Modulation of Synaptic Reactions of the “Nociceptive” Neurons in the Cat Cortex upon Stimulation of the Periaqueductal Gray and Application of Some Pharmacological Agents

Abstract

We examined the effects of electrical stimulation of the periaqueductal gray (PAG) and systemic morphine injections on postsynaptic processes in neurons of the cat somatosensory cortex, which were activated by nociceptive influences. Stimulation of the PAG resulted in long-lasting suppression of synaptic reactions induced by stimulation of dental pulp nociceptors. There was certain parallelism within the conditioning effects of PAG stimulation and effects of systemic introduction of morphine. Ionophoretic application of strychnine on such pyramidal cortical neurons did not evoke paroxysmal depolarization shifts (PDSh) of the membrane potential in such neurons. At the same time, surface application of this agent on the cortex (which influenced extensive populations of cortical neurons) resulted in the development of considerable PDShs.

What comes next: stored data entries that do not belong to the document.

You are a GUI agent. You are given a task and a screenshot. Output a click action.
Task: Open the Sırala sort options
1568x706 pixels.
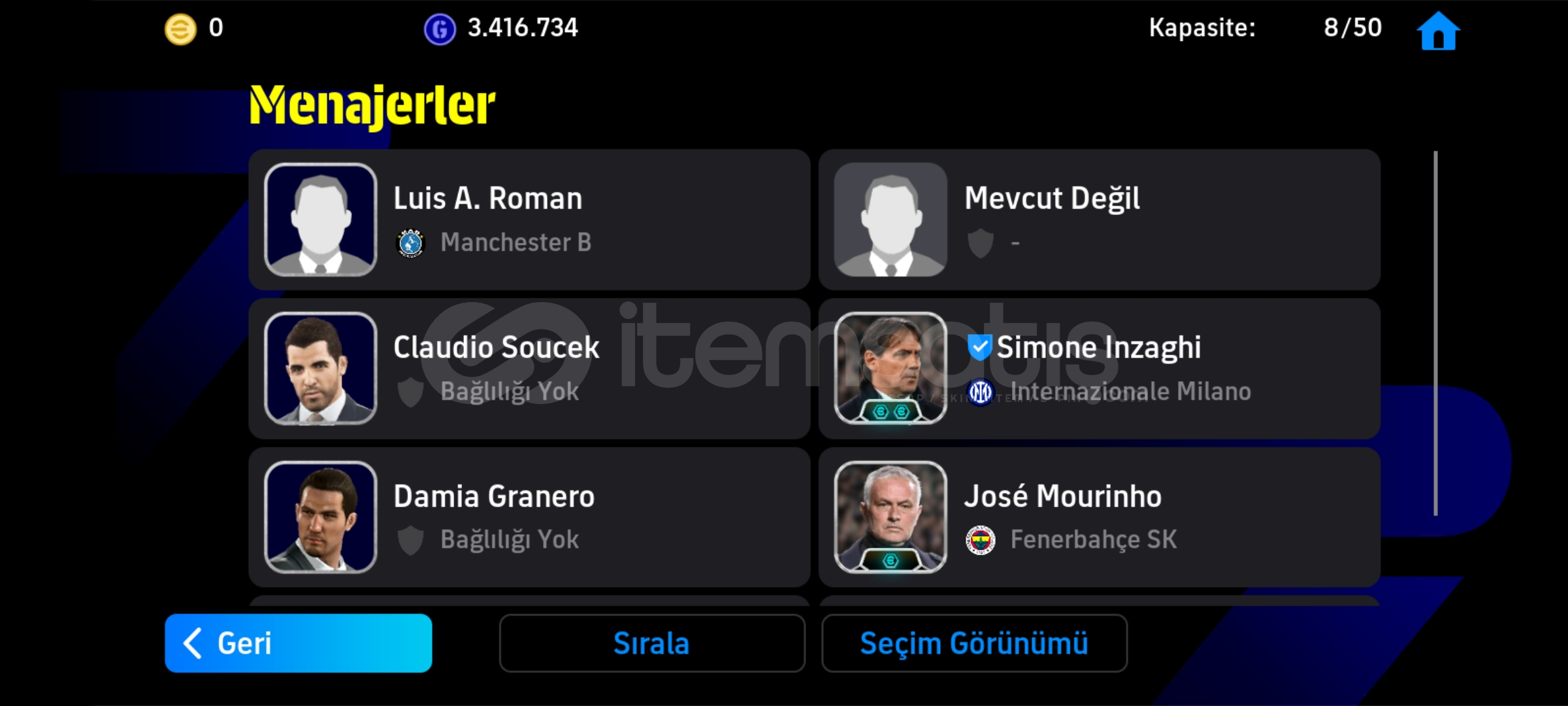(652, 643)
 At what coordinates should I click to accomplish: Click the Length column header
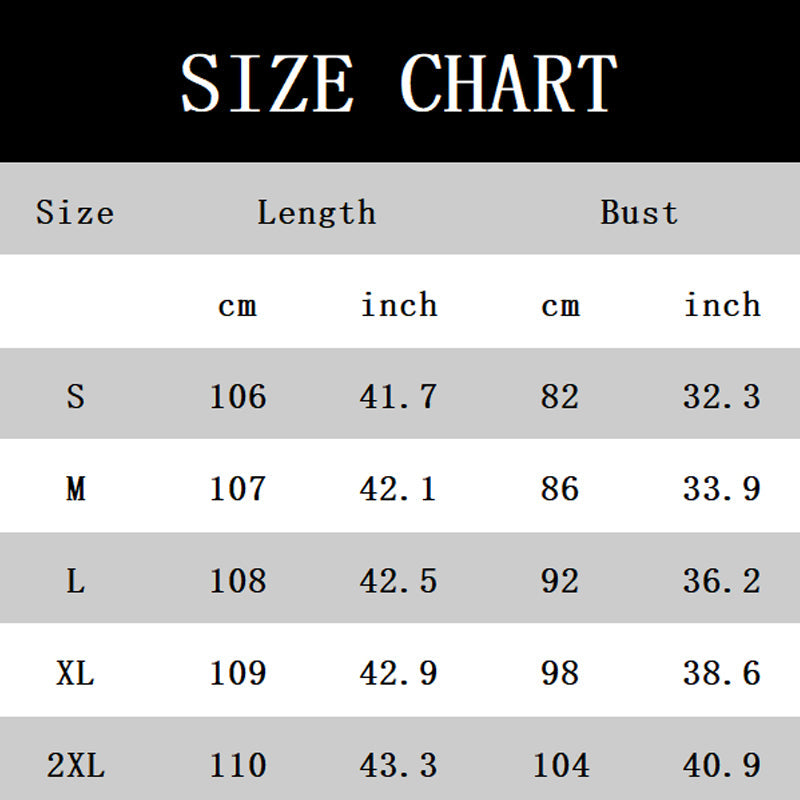pyautogui.click(x=316, y=212)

This observation confirms the synaptic nature of the above shifts. Applications of strychnine using both techniques resulted in the blockade of, first of all, early IPSP components in pyramidal neurons but did not affect significantly late components of these potentials; this is indicative of different geneses of the above components. It is supposed that the early IPSP component is generated due to activation of axo-somatic inhibitory synapses, while the late component of such reactions is related to activation of inhibitory synapses localized in the dendrites. The mechanisms of modulation of postsynaptic reactions of somatosensory cortex neurons developing upon activation of high-threshold (nociceptive) afferent inputs are discussed. Such modulation is probably based on changes in both pre- and post-synaptic intracortical cell structures.